In ogni caso, c’è nell’io poetico una sfasatura, una ferita ch’è anche una continua domanda, ed è attorno a quest’asse problematico che negli anni sono nate le poesie. Riducendolo all’osso, lo si potrebbe indicare come l’incontro-scontro tra due versanti, due anime, due possibilità diverse: quella, diciamo così, tellurica, e allora la formazione popolare e contadina, il lavoro manuale, la natura, l’imprinting dell’infanzia, il senso del luogo con le sue radici («Al mio paese/ conosco i patri lari/ e l’altare segreto»); e quella, tutto all’opposto, della grande famiglia intellettuale americana, dell’espatrio, del cosmopolitismo, degli amici scrittori, della babele delle lingue, della letteratura non più come retaggio popolare, ma come raffinata e anche mirabile, se pure ambigua, costruzione intellettuale e artistica («Dopo Dio e il Tirolo/ terra d’esilio/ s’intende io amo te/ America mia patria/ e di bastardi/ intenti a proteggere/ i falsi nomi»). Ma è vero poi che questa scissura si stende dappertutto: anche le poesie d’amore, che qui sono tante, rimpiangono o vagheggiano la possibilità d’unione di due parti sempre a rischio di dividersi.

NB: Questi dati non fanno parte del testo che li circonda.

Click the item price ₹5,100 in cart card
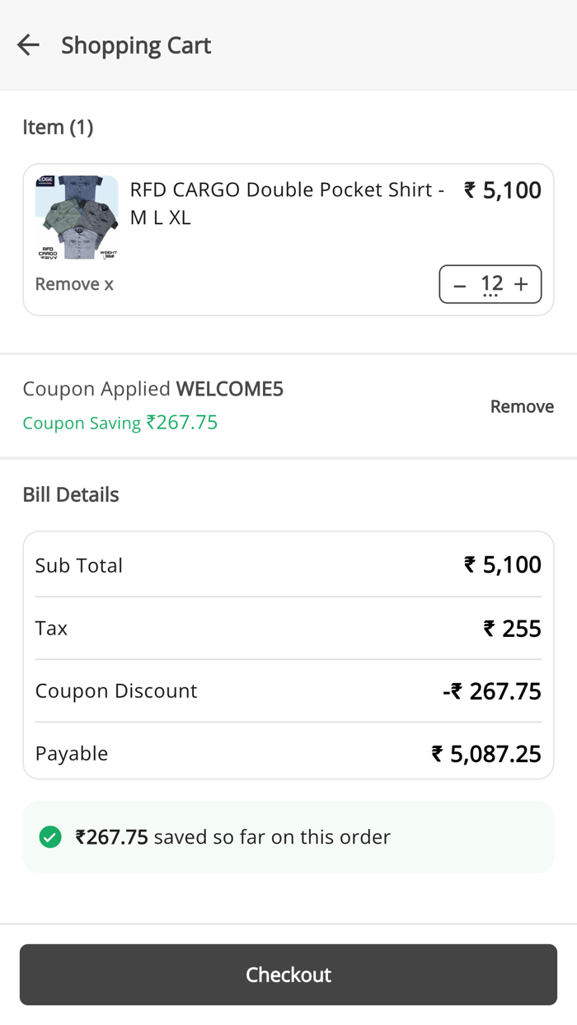This screenshot has height=1025, width=577. (x=503, y=190)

Del resto, sono tanti anche i riferimenti a culture occidentali e non: il modernismo, i miti antichi, l’oriente, l’Africa, la religione cristiana, i libri poetici della Bibbia, il retaggio popolare; proprio come, dal punto di vista della lingua, all’italiano s’affiancano spesso versi o passaggi in lingue diverse: provenzale antico, francese, spagnolo, tedesco e ovviamente inglese (al riguardo non si può non pensare ancora alla poesia di papà Pound). Eppure, anche qui, la direzione contraria non sembra meno propizia, e meno auspicata: «Io dall’alto li guardo/ questi uomini che vanno/ dipingendo alberi,/ ma ormai non potrei/ seguirne le orme/ tanto le mie radici vanno/ verso il centro del cuore/ cercando la sorgente viva».